[[ The input, beginning ]]

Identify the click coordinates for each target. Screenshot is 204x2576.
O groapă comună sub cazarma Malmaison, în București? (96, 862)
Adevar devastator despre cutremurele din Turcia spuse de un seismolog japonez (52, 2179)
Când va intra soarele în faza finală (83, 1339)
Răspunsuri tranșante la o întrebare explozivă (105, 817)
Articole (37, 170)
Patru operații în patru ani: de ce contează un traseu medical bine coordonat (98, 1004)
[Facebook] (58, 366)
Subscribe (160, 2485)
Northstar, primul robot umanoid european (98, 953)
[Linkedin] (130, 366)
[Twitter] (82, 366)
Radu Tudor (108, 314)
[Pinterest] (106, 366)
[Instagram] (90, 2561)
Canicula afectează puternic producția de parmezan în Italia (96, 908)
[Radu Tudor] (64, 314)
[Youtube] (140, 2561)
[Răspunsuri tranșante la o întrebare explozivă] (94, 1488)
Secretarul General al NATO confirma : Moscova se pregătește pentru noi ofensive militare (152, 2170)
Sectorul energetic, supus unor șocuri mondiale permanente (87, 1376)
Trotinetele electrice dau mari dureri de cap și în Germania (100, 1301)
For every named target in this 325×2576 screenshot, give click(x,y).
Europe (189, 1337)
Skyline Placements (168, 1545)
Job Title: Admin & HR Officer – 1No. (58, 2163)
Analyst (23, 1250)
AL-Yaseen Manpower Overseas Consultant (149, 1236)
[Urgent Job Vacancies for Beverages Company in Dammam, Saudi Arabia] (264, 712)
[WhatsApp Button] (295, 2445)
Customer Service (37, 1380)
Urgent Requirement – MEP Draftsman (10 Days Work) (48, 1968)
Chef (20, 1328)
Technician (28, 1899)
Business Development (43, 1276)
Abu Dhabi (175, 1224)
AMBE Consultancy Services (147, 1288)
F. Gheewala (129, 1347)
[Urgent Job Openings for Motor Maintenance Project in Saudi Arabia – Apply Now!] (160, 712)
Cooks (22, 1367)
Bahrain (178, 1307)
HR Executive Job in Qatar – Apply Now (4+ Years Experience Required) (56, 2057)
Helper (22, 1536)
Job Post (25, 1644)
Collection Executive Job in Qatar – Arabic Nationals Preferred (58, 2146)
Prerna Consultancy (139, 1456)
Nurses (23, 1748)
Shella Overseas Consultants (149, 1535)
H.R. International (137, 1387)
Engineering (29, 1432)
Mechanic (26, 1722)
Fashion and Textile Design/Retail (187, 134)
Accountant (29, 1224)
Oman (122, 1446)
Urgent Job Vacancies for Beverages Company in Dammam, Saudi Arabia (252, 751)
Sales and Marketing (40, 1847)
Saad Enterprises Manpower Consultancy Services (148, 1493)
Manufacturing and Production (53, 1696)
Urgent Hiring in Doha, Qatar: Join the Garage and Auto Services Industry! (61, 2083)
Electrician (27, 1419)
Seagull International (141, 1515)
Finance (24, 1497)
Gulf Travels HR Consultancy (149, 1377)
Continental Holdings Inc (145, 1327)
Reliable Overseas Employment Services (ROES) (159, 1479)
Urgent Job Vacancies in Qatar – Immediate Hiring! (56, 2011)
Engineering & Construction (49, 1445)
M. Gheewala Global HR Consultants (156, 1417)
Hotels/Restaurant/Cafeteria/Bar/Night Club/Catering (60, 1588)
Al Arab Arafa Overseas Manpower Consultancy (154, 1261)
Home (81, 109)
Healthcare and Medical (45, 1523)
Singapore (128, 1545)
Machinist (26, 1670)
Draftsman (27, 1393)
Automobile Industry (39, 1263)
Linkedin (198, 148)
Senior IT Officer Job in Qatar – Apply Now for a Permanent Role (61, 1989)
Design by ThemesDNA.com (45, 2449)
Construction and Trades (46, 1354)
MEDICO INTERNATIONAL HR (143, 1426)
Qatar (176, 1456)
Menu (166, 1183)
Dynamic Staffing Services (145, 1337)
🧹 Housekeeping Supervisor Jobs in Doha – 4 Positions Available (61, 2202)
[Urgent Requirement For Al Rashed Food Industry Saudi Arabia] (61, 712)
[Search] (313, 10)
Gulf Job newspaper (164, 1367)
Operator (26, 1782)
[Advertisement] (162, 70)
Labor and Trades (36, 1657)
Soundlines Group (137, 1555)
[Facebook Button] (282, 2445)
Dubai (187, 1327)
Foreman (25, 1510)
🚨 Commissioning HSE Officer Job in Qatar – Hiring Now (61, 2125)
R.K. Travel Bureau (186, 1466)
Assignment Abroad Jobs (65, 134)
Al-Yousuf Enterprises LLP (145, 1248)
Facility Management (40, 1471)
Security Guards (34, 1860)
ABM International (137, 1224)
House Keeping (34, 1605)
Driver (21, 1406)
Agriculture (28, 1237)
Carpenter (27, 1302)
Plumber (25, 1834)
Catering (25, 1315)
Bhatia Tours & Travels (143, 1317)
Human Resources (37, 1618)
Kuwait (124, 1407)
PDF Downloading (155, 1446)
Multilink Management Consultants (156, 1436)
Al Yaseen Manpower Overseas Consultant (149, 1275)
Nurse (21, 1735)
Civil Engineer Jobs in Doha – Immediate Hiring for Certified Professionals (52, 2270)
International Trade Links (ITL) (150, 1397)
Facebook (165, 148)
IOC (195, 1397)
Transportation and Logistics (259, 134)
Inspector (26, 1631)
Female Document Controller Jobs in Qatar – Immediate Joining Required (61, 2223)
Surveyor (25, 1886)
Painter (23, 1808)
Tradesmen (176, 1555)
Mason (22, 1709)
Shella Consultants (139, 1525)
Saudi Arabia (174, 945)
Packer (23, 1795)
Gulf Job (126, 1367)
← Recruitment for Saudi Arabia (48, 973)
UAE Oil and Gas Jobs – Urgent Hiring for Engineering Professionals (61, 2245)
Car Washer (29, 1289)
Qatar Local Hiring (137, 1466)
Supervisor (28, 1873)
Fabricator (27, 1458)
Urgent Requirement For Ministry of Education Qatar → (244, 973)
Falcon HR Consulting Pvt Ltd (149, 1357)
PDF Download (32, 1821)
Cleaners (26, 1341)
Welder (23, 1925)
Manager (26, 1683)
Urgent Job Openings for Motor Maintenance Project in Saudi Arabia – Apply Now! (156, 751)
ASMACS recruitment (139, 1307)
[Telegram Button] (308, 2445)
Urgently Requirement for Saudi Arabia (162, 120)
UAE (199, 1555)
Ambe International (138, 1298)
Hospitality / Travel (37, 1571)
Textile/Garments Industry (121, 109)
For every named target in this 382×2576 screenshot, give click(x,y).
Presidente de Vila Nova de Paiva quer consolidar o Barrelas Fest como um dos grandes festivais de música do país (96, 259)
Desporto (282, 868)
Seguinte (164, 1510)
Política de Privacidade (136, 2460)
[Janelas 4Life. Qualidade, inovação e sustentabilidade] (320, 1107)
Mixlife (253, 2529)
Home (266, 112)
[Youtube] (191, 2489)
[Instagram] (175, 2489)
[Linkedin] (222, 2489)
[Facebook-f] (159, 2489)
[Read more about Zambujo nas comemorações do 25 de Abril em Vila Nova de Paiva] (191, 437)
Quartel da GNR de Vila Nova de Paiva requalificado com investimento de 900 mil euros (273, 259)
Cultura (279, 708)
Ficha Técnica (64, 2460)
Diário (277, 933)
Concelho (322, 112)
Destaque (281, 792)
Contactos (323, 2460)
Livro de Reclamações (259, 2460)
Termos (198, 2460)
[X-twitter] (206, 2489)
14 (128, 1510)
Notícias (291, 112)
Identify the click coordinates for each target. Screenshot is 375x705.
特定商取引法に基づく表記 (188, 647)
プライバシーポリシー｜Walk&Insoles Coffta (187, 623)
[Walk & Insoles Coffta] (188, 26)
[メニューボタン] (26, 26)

[[ The input, end ]]

Would you please transcribe the lines above exactly, starting with the first line of the material and ending with the line that has "AMBE Consultancy Services (147, 1288)"?

**Task output**
Identify the click coordinates for each target. Screenshot is 204x2576.
O groapă comună sub cazarma Malmaison, în București? (96, 862)
Adevar devastator despre cutremurele din Turcia spuse de un seismolog japonez (52, 2179)
Când va intra soarele în faza finală (83, 1339)
Răspunsuri tranșante la o întrebare explozivă (105, 817)
Articole (37, 170)
Patru operații în patru ani: de ce contează un traseu medical bine coordonat (98, 1004)
[Facebook] (58, 366)
Subscribe (160, 2485)
Northstar, primul robot umanoid european (98, 953)
[Linkedin] (130, 366)
[Twitter] (82, 366)
Radu Tudor (108, 314)
[Pinterest] (106, 366)
[Instagram] (90, 2561)
Canicula afectează puternic producția de parmezan în Italia (96, 908)
[Radu Tudor] (64, 314)
[Youtube] (140, 2561)
[Răspunsuri tranșante la o întrebare explozivă] (94, 1488)
Secretarul General al NATO confirma : Moscova se pregătește pentru noi ofensive militare (152, 2170)
Sectorul energetic, supus unor șocuri mondiale permanente (87, 1376)
Trotinetele electrice dau mari dureri de cap și în Germania (100, 1301)
For every named target in this 325×2576 screenshot, give click(x,y).
Europe (189, 1337)
Skyline Placements (168, 1545)
Job Title: Admin & HR Officer – 1No. (58, 2163)
Analyst (23, 1250)
AL-Yaseen Manpower Overseas Consultant (149, 1236)
[Urgent Job Vacancies for Beverages Company in Dammam, Saudi Arabia] (264, 712)
[WhatsApp Button] (295, 2445)
Customer Service (37, 1380)
Urgent Requirement – MEP Draftsman (10 Days Work) (48, 1968)
Chef (20, 1328)
Technician (28, 1899)
Business Development (43, 1276)
Abu Dhabi (175, 1224)
AMBE Consultancy Services (147, 1288)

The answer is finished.